Задача сама по себе нелегкая, однако, если учесть, что значимые, работающие гены составляют далеко не всю ДНК человека, а лишь ее часть, то предстоящая работа представлялась поистине титанической. Доктор биологических наук Б. М. Медников так образно описывал трудность выделения нужного гена из всей ДНК человека: «Представьте полное академическое собрание сочинений Пушкина, изданное тиражом в сотни миллионов экземпляров (с таким количеством исходных клеток в колбе обычно имеют дело молекулярные биологи). Тираж при этом напечатан в одну строчку на телеграфной ленте и перемешан в огромный ворох, который непрерывно перелопачивают (имитация теплового движения молекул в растворе), а стая жизнерадостных обезьян (это аналог ферментов нуклеаз, полностью избавиться от которых при выделении молекул ДНК из клеток невозможно) рвет ленту, где им это понравится. Теперь представьте, что, не прикасаясь руками и не видя текста, с расстояния пятидесяти метров надо из этой кучи выбрать все ленты, на которых отпечатан, например, „Анчар“ или первая глава „Евгения Онегина“».
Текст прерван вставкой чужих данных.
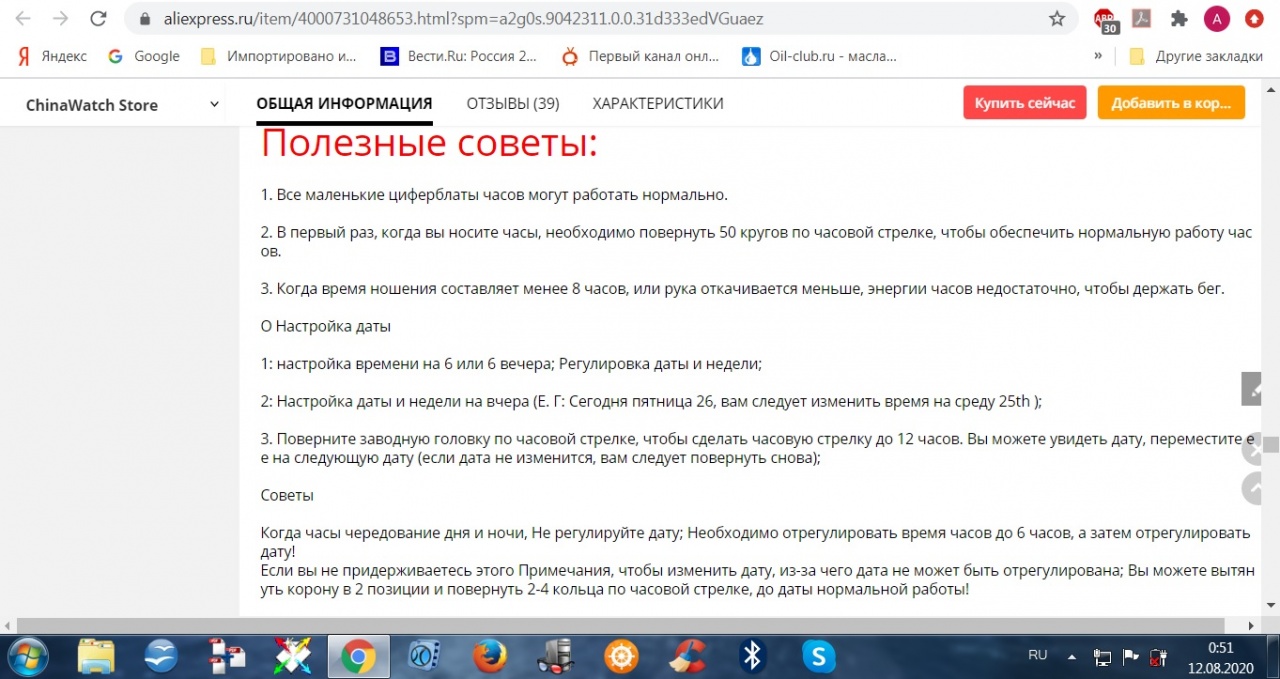Select the ОБЩАЯ ИНФОРМАЦИЯ tab
1280x679 pixels.
pyautogui.click(x=344, y=104)
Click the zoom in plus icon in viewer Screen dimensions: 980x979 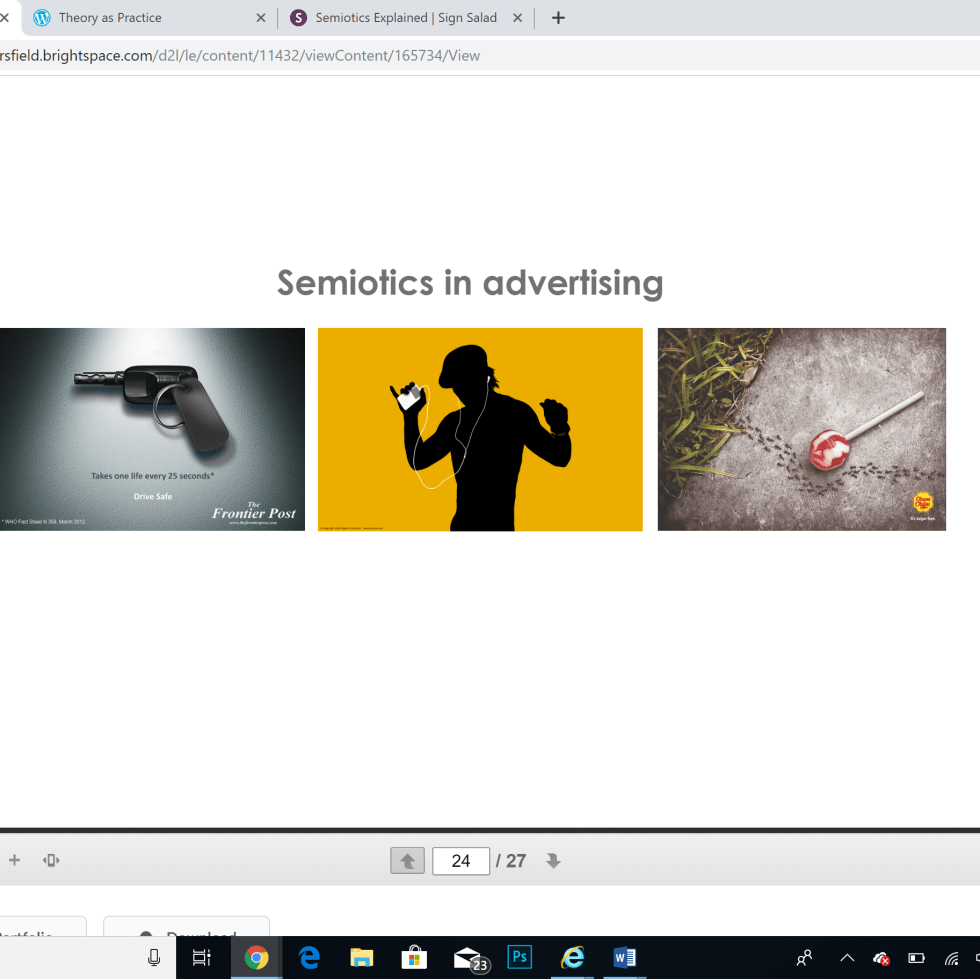(14, 860)
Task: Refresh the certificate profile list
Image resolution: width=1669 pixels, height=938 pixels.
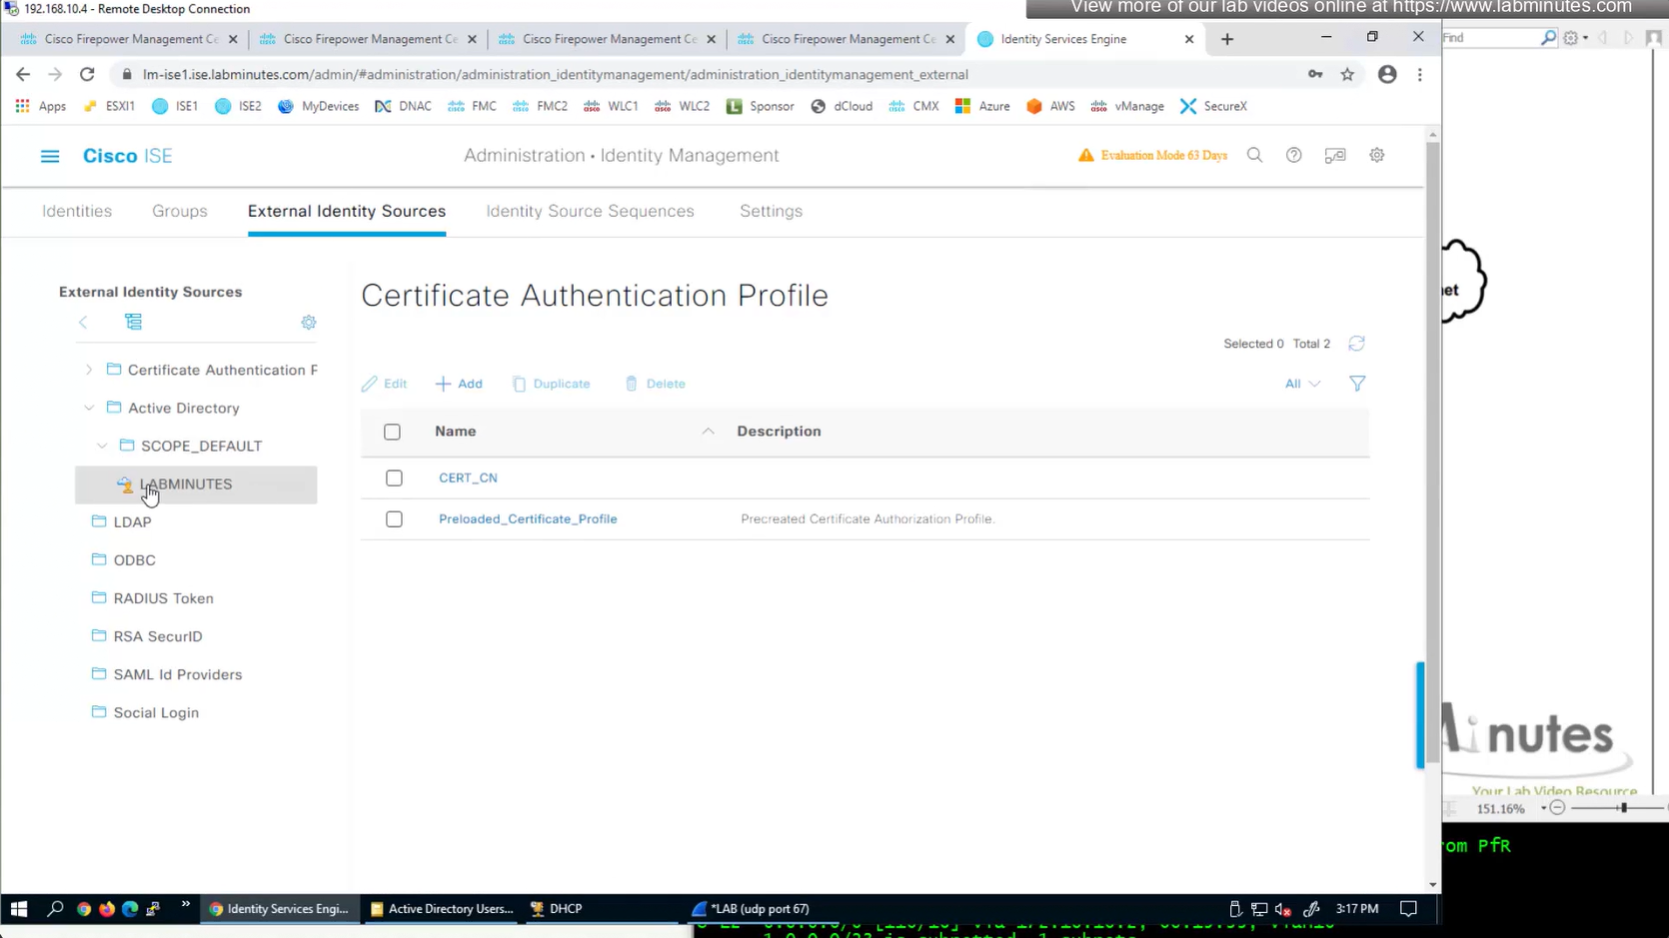Action: pos(1356,344)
Однако по счастью в молекулярной биологии давно были отработаны подходы для решения подобных задач. Выделенный ген антигемофильного глобулина человека позволил не только наладить наработку фактора VIII, но и подробно изучить сам белок. Антигемофильный глобулин представляет собой чудовищно огромную молекулу. Этот белок состоит из 2332 аминокислот! Для сравнения, сложно устроенный белок интерферон, помогающий нашим клеткам бороться с вирусными инфекциями, содержит их более чем на порядок меньше.

В результате детального анализа выяснилось, что у разных больных гемофилией А можно найти различные повреждения гена антигемофильного глобулина. В конце XX века были известны как минимум семь подобных нарушений. Из них четыре представляют собой точечные мутации – то есть повреждения единичных нуклеотидов, которые ведут к замене всего одной аминокислоты в белке. Оставшиеся три нарушения представляют собой делении – потери небольших участков гена. Как уже упоминалось, не все случаи гемофилии можно объяснить отсутствием в крови больных антигемофильного глобулина. У меньшей их части не хватает других белков, влияющих на свертываемость крови. Вместе с тем, не вызывает сомнения, что и эти более редкие случаи будут со временем подробно изучены, и в результате биологи создадут соответствующие лекарственные препараты против гемофилии.